Section 6.02 Acceleration.
     There is no right of acceleration in the case of a default in any payment on the Notes (whether when due or otherwise) or the performance of any of the Company’s other obligations under this Indenture or the Notes. Notwithstanding the immediately preceding sentence, the Holders of the Notes shall have the right to accelerate the payments due under the Notes during the occurrence of an Event of a Default; provided that there shall have been a change, amendment or modification to the Colombian Banking Laws that would permit such right without disqualifying the Notes from Regulatory Capital—Tier Two Capital status and the Holders exercise such right in accordance with applicable Colombian Banking Law. Subject to the provisions of Article 9, if any Event of Default occurs and is continuing, the Trustee may pursue any available remedy (excluding acceleration, except as provided herein) to collect the payment of principal and interest on the Notes or to enforce the performance of any provision under this Indenture.
Section 6.03 Other Remedies.
     Subject to the provisions of Article 9, if an Event of Default occurs and is continuing, the Trustee may pursue any available remedy (excluding acceleration, except as provided in Section 6.02 above) to collect the payment of principal, premium, if any, and interest on the Notes or to enforce the performance of any provision of the Notes or this Indenture.

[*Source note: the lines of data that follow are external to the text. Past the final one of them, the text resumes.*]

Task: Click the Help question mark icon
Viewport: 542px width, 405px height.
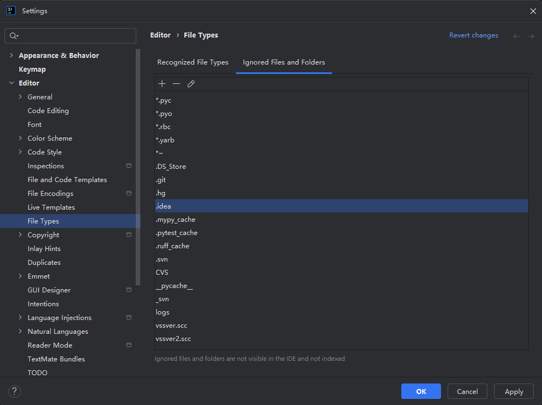Action: (x=14, y=392)
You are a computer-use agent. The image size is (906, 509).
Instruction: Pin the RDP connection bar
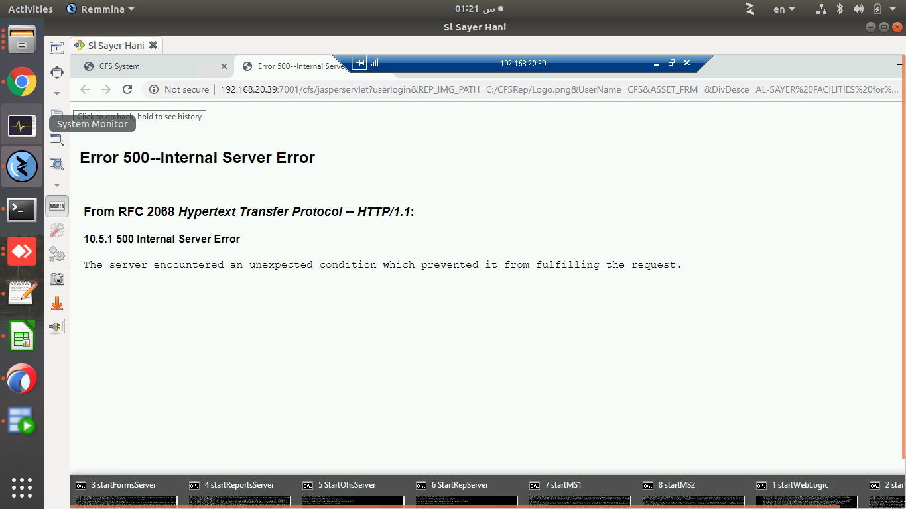pyautogui.click(x=360, y=63)
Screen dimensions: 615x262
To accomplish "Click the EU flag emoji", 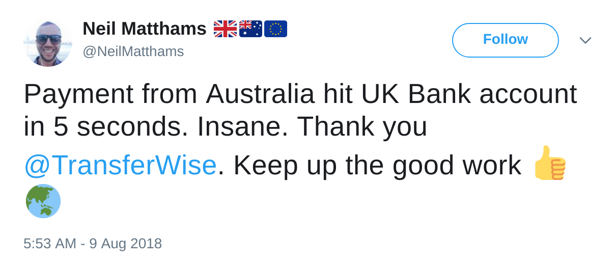I will click(275, 29).
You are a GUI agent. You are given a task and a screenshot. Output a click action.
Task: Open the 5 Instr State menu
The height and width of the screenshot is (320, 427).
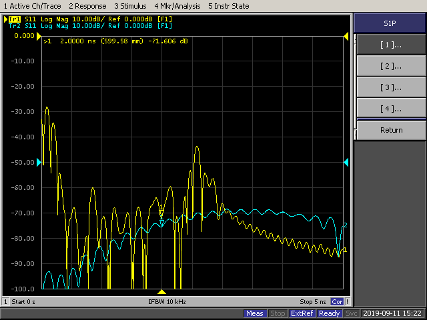[228, 6]
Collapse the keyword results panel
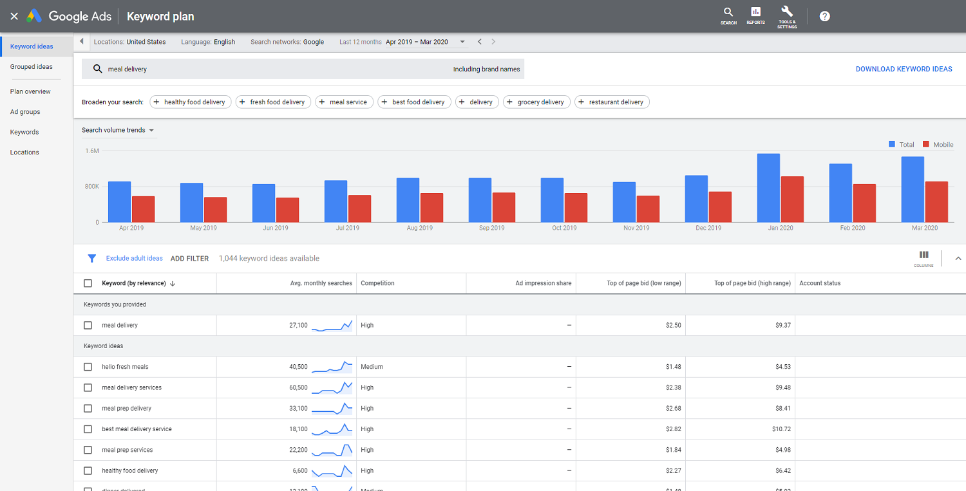The image size is (966, 491). click(958, 258)
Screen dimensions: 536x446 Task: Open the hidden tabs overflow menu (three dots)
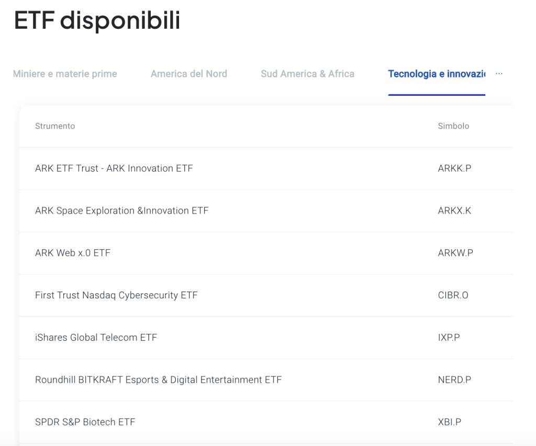tap(498, 73)
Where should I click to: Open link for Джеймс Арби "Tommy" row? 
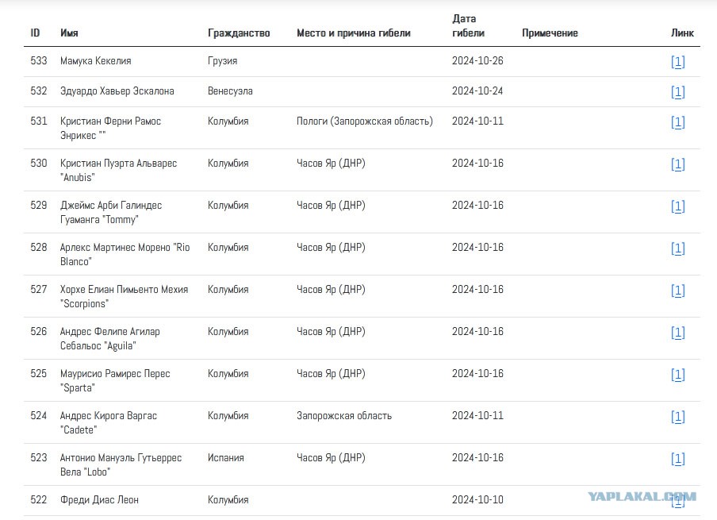tap(677, 206)
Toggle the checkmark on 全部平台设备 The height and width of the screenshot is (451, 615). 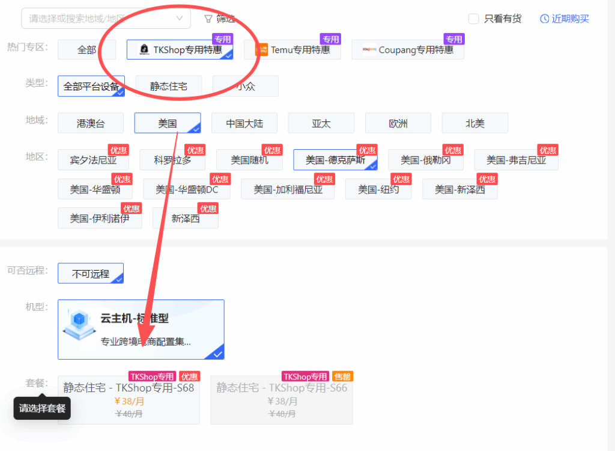pyautogui.click(x=120, y=93)

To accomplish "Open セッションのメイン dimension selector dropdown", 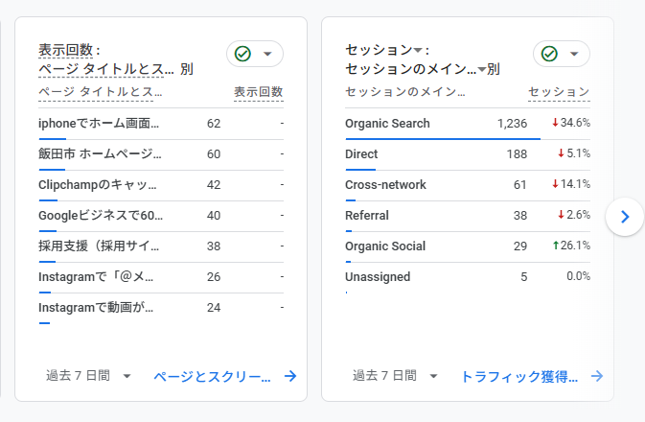I will click(x=481, y=69).
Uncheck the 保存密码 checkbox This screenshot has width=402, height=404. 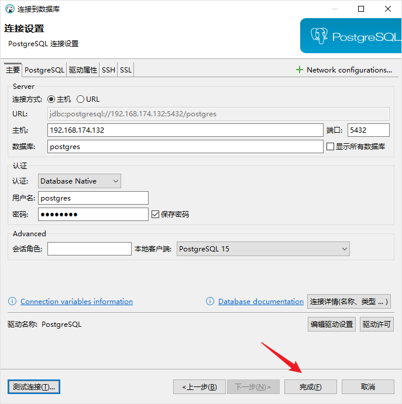(x=155, y=215)
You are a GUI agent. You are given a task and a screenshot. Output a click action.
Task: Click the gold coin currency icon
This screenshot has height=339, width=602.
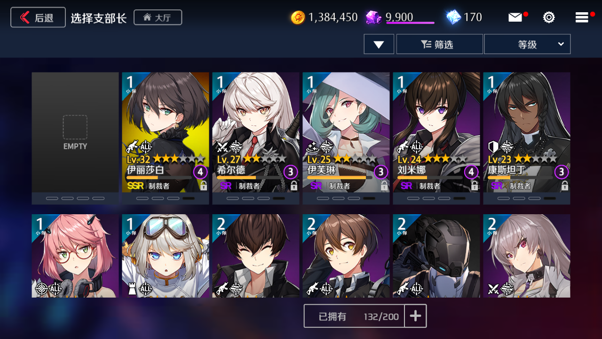(x=298, y=17)
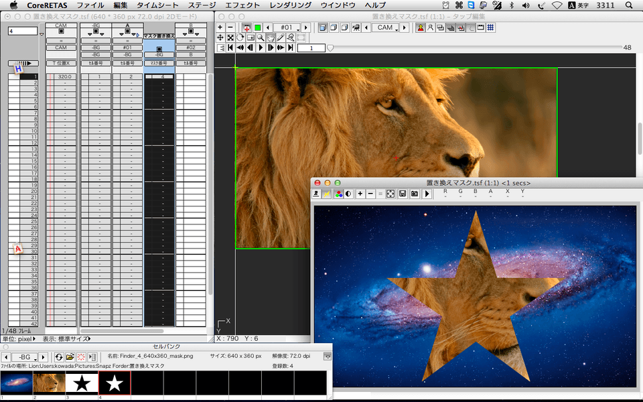Open folder icon in cel bank

pos(70,357)
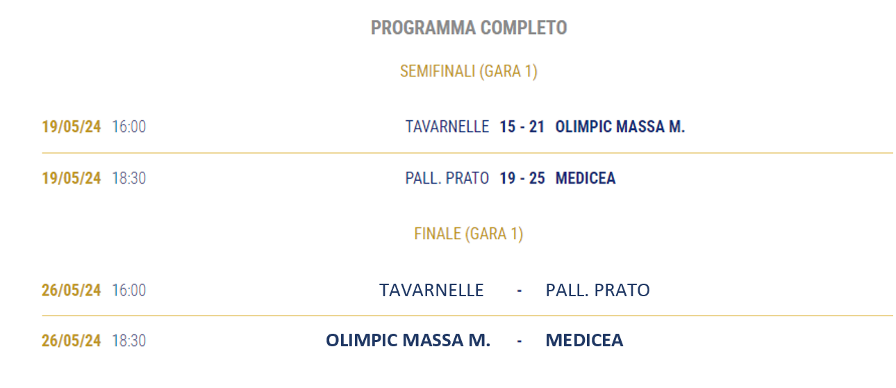Screen dimensions: 896x388
Task: Click 26/05/24 date of 16:00 match
Action: 72,290
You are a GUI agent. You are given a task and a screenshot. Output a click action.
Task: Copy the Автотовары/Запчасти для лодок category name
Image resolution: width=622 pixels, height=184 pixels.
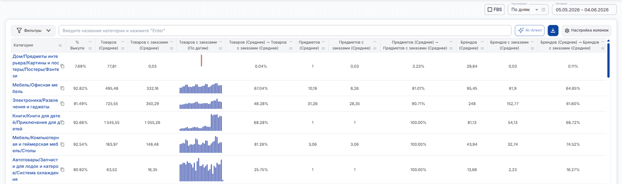tap(62, 170)
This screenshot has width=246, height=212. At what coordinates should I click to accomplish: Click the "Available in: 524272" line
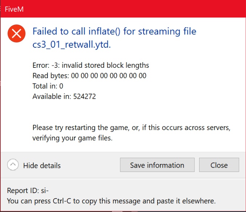pos(64,96)

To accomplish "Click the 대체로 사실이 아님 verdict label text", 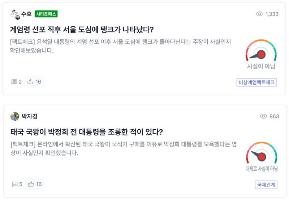I will click(x=262, y=169).
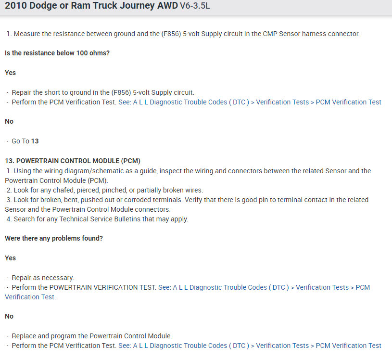Open "Verification Tests" link after POWERTRAIN VERIFICATION TEST
This screenshot has width=392, height=359.
(x=322, y=287)
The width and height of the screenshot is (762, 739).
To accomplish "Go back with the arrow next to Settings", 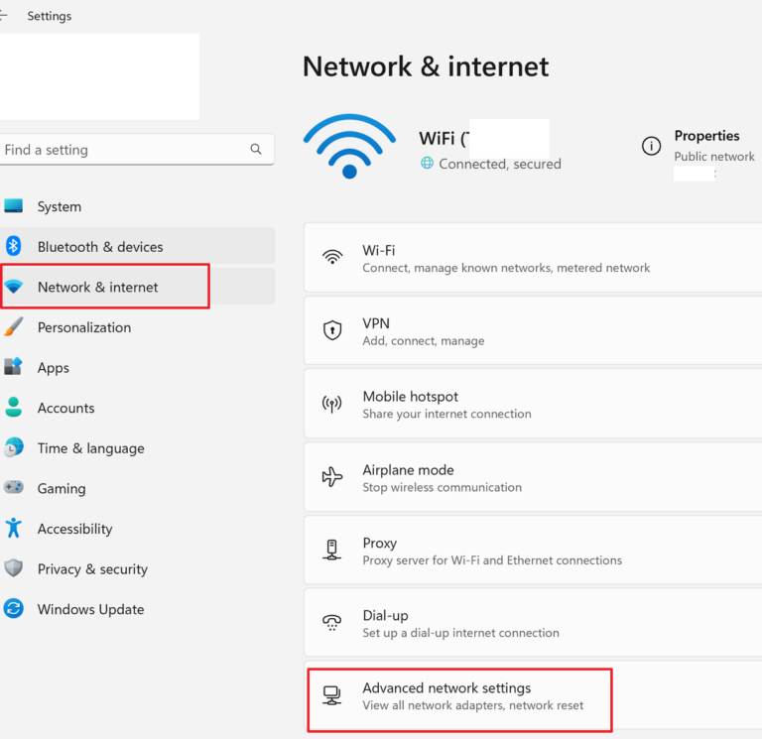I will (3, 16).
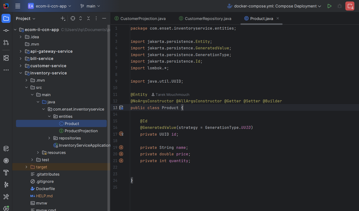Open the Database tool window icon
This screenshot has height=211, width=359.
point(6,149)
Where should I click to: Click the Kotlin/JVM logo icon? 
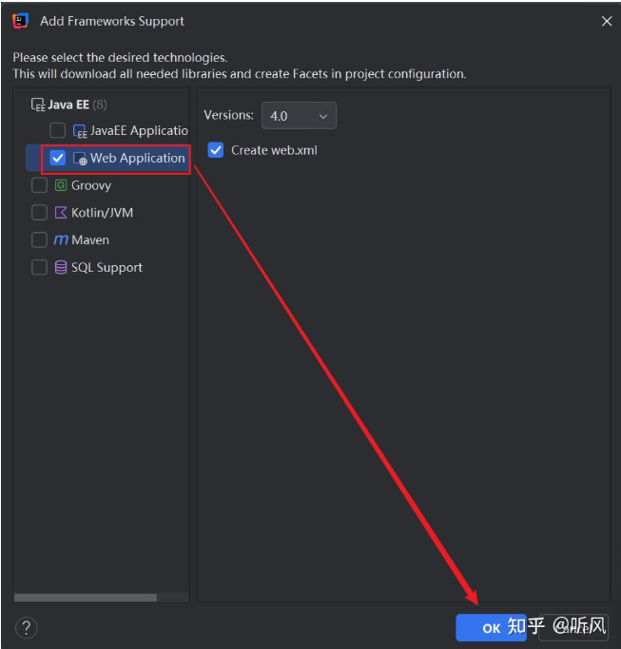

     The Trustee may maintain a proceeding even if it does not possess any of the Notes or does not produce any of them in the proceeding. A delay or omission by the Trustee or any Holder of a Note in exercising any right or remedy accruing upon an Event of Default shall not impair the right or remedy or constitute a waiver of or acquiescence in the Event of Default. All remedies are cumulative to the extent permitted by law.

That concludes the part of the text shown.